Use retrospectives as an opportunity to raise testing-related issues and get the whole team thinking about possible solutions. We’ve been pleasantly surprised with the innovative ideas that come out of an entire team focusing on how to improve the way it works.
Celebrate Successes
Agile development practices tend to moderate the highs and lows that exist in more traditional or chaotic processes. If your waterfall team finally manages to push a release out the door after a year-long cycle ending in a two-month stressful fix-and-test cycle, everyone may be ready to celebrate the event with a big party—or they might just collapse for a couple of weeks. Agile teams that release every two weeks tend to stay in their normal coding and testing groove, starting on the next set of stories after drawing just enough breath to hold an iteration review and retrospective. This is nice, but you know what they say about all work and no play.
Make sure your team takes at least a little time to pat itself on the back and recognize its achievements. Even small successes deserve a reward. Enjoyment is a vital agile value, and a little motivation helps your team continue on its successful path. For some reason, this can be hard to do. Many agile teams have trouble taking time to celebrate success. Sometimes you’re eager to get going with the next iteration and don’t take time to congratulate yourselves on the previous accomplishments.
Lisa’s team ends an iteration every other Thursday and conducts its retrospective, iteration review, and release the following day. After their meetings conclude, they usually engage in something they call “Friday Fun.” This sometimes consists of playing a silly trivia or board game, going out for a drink, or playing a round of miniature golf. Getting a chance to relax and have a good laugh has a team-building side benefit.

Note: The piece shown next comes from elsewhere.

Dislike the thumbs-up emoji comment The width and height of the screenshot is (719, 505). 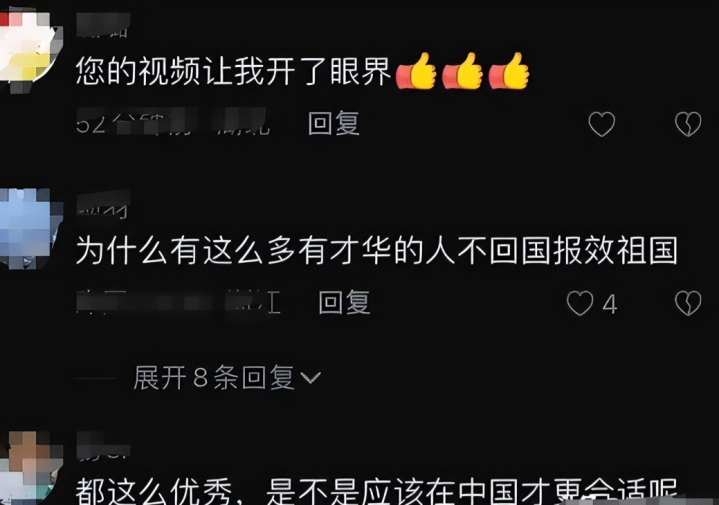[x=688, y=124]
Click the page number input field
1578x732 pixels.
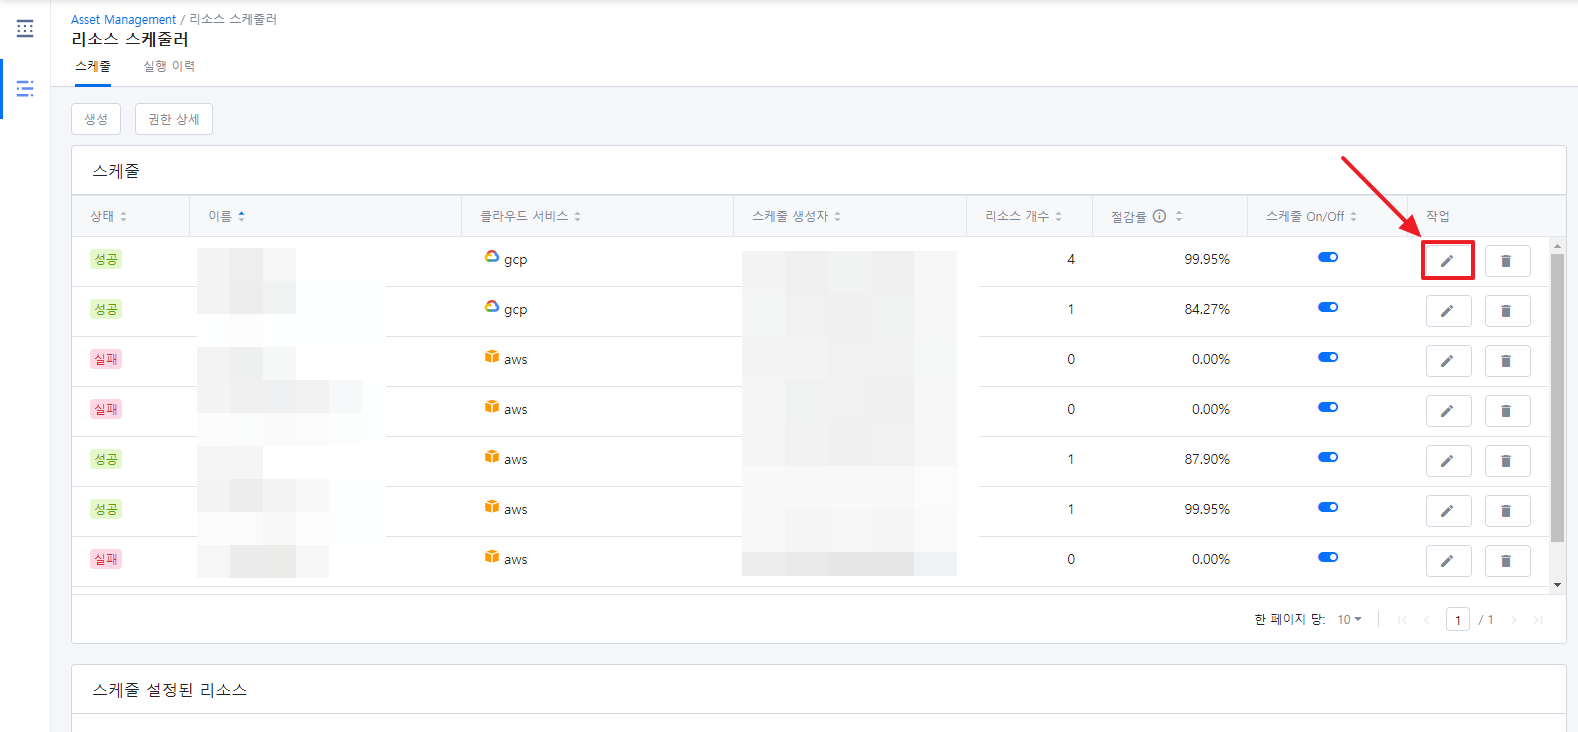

For bigger milestones, such as a big release or achieving a test coverage goal, the whole company has a party to celebrate, bringing in catered food or going out to a restaurant on Friday afternoon. This is a nice reward and recognizes for everyone on both the business and technical teams.
If yours is a new agile team, motivate yourselves by rewarding small accomplishments. Cheer the rising number of unit tests passing in each build. Oooh and aaah over the chart showing actual burn down matching the projected burn down. Ring a bell when the broken unit tests in the build are fixed (okay, that one might be annoying, but recognize it in some way.)